He strives to gain popularity and respect from my son, and wishes to be seen as a father figure, but is acutely aware that he should not take this away from his ‘real’ father.
I often find myself acting as referee amongst petty rows they have, finding it difficult to remain completely on the fence. Instinctively I need to protect my son, as he is naïve and juvenile, but on the flip side when my son is tormenting my partner deliberately, I also have to ensure he knows he is wrong, but not make it too obvious that I am partially taking my partners side.
The politics of step-parenting really are very complex. Some families sail through the experience without problems, but others continue to fend off family demons that are hell bent on creating issues constantly.
I personally accept that my son will never see my partner as his dad, as he already has a dad. This does however pose further problems since my partner and I have recently had a baby boy together.
I do find my partner being careful all the time, not to appear to be favoring the baby, even though babies need more attention, my older son most certainly craves more attention since the arrival if his brother.
Then there is the issue of different names. When my partner and I marry, us as a couple, and the baby will all have the same surname, which is great, but equally this does pose further issues for my older son, in terms of feeling left out.
As a family we take each day as it comes. The family unit is certainly more united since the new baby came along, but the daily episodes of jealousy do still happen, which we have to accept.
Ideal circumstances
What are these exactly? For every step-family this will always provide a different answer.
For some children they do not know their real mother or father, so the welcome of a step-parent can be nothing but a positive experience.
Other parents remain friends with their ex-partners, thus creating pleasant communication channels for all concerned, these scenarios are however very rare.

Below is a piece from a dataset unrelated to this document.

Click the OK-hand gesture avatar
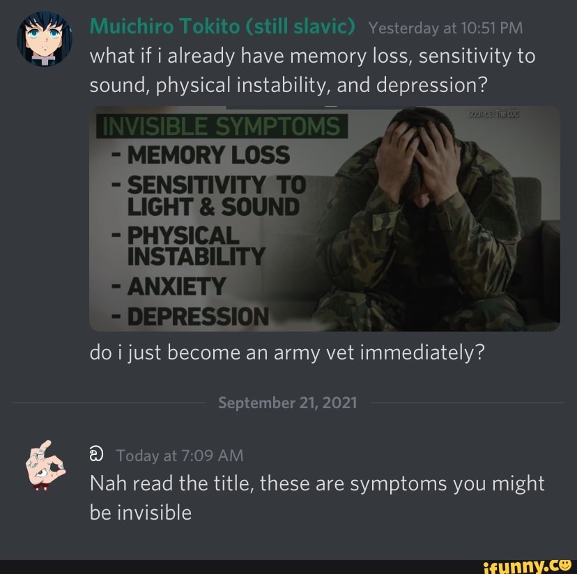 45,465
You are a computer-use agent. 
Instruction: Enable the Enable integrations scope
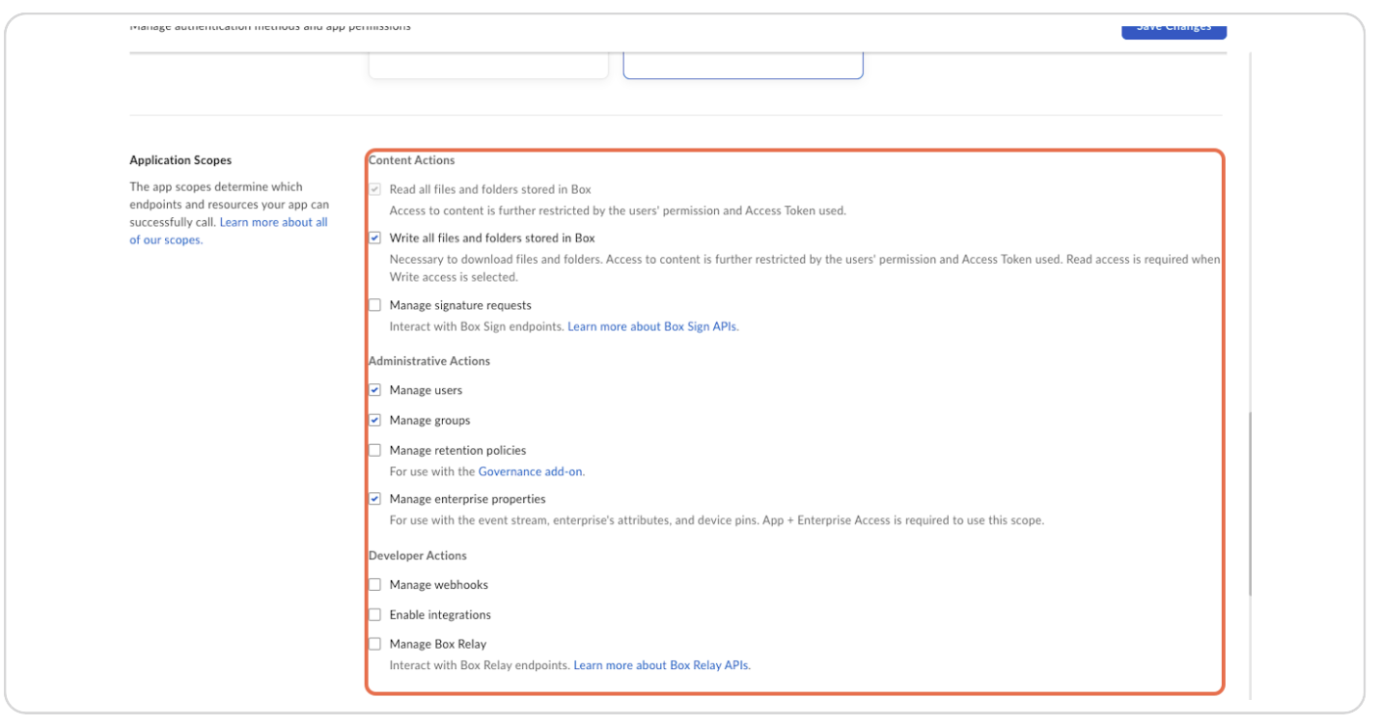coord(374,614)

When the children grow up and flee the nest, even the most difficult child and step-parent relationship tends to improve. The struggle for attention and popularity on all sides tends to stop, and this is often the topic which creates the tensions in the first place.
My greatest advice to any step-parent is to talk openly as a family. If issues continue to bubble underneath the surface, then they will never improve, and can at times have devastating consequences.
As a mum I have been caught in the crossfire on several occasions, and I just have to enter the battlefield with an open mind. Most arguments and disagreements are forgotten about the very next day, so try not to take things too seriously.